Brontekst:
★ ★ ★

Markt en overheid
Podium

Web3: decentraal internet kan machtsbalans op internet helpen herstellen

Talloze partijen werken aan een nieuwe ‘versie’ van het internet, Web3 geheten. Hiermee zouden makers en consumenten meer controle kunnen (terug)krijgen over hun eigen creaties en hun eigen persoonlijke data. Is dit de toekomst van het internet of een utopie; een open en vrij internet, zoals ooit bedoeld, maar inmiddels ingehaald door de realiteit?

Beeld: Shutterstock

Web3 is een nieuw ‘ontwerp’ van het internet waarbij data, software en diensten niet op een paar centrale plekken worden opgeslagen, maar gedistribueerd, op heel veel verschillende plekken verspreid over een groot netwerk van computers. De filosofie hierachter is dat geen enkele individuele partij zo controle kan uitoefenen over die data.

Het is de vraag of Web3 er ooit komt en hoe het eruit zal zien.

★ ★ ★

Materiaal:
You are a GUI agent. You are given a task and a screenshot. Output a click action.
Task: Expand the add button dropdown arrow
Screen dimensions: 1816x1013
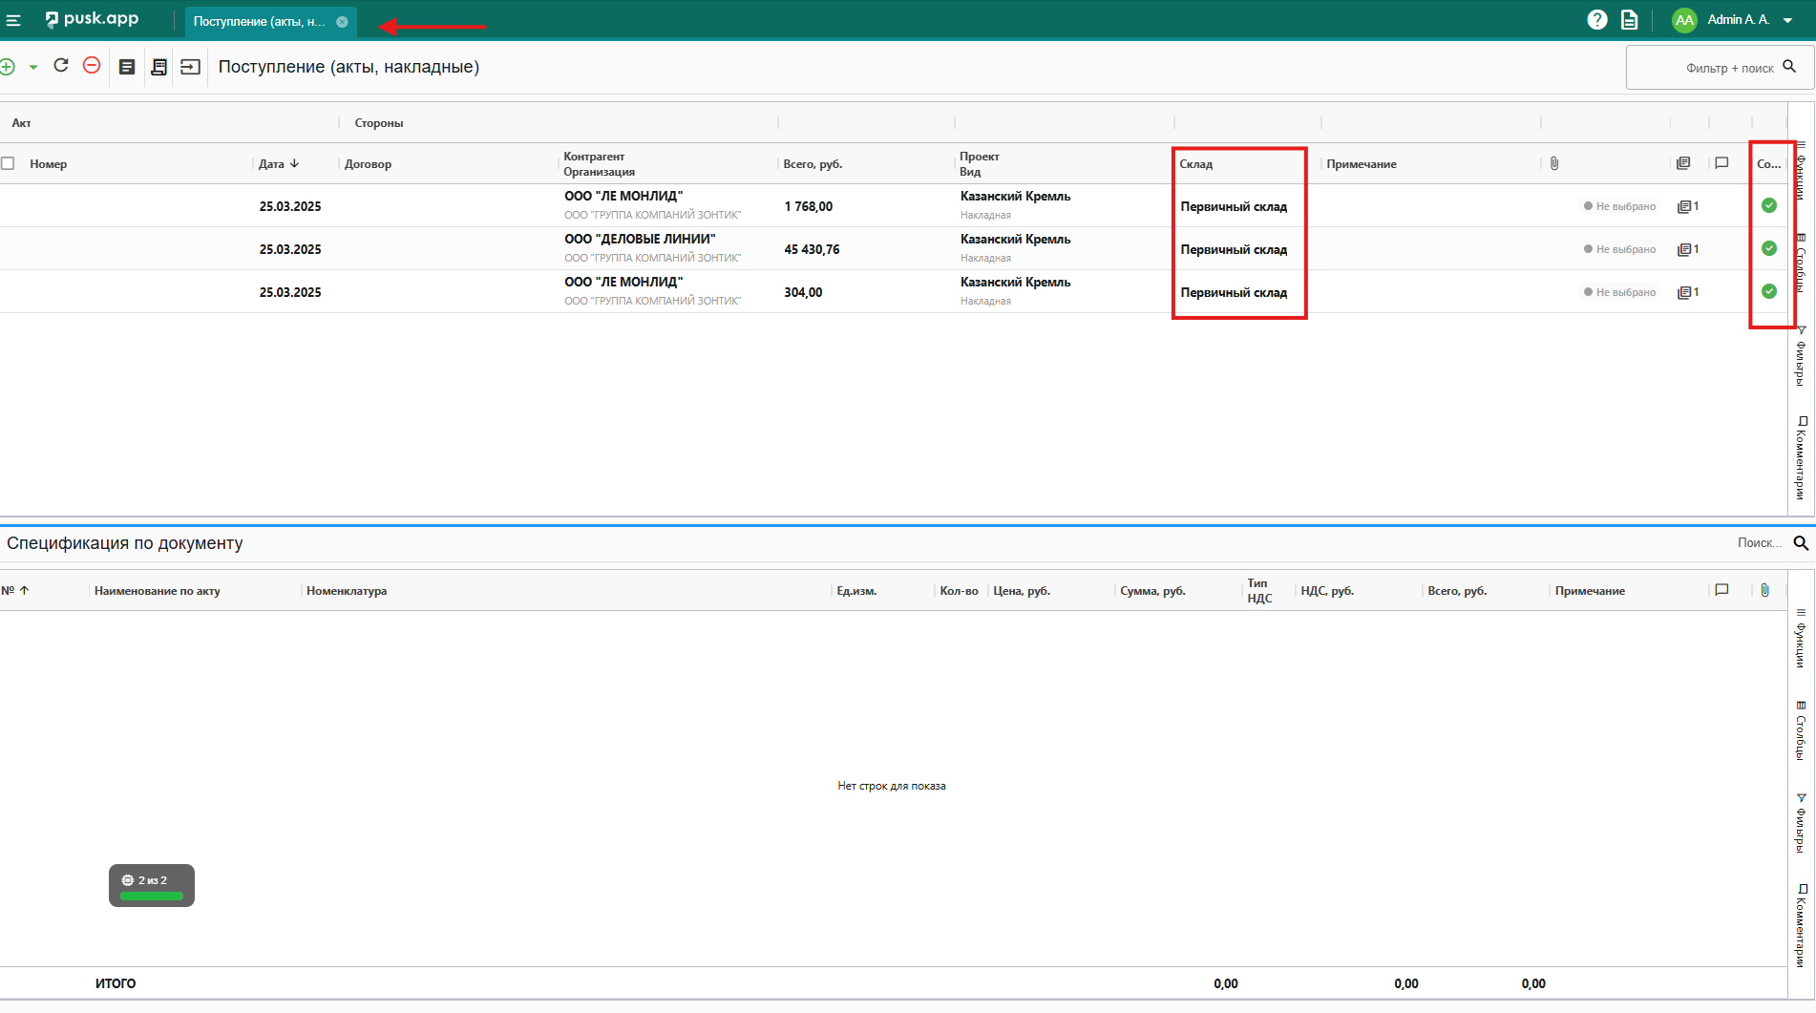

★ ★ ★

Opdrachten:
A - Waar worden data, software en diensten volgens de tekst over Web3 opgeslagen?
B - Schrijf uit de tekst over Web3 het stuk van "Web3: decentraal internet" tot en met "over die data." letterlijk over.
De regels staan los van de tekst over Web3.

Antwoorden:
A - Gedistribueerd, op heel veel verschillende plekken verspreid over een groot netwerk van computers.

B -
Web3: decentraal internet kan machtsbalans op internet helpen herstellen

Talloze partijen werken aan een nieuwe ‘versie’ van het internet, Web3 geheten. Hiermee zouden makers en consumenten meer controle kunnen (terug)krijgen over hun eigen creaties en hun eigen persoonlijke data. Is dit de toekomst van het internet of een utopie; een open en vrij internet, zoals ooit bedoeld, maar inmiddels ingehaald door de realiteit?

Beeld: Shutterstock

Web3 is een nieuw ‘ontwerp’ van het internet waarbij data, software en diensten niet op een paar centrale plekken worden opgeslagen, maar gedistribueerd, op heel veel verschillende plekken verspreid over een groot netwerk van computers. De filosofie hierachter is dat geen enkele individuele partij zo controle kan uitoefenen over die data.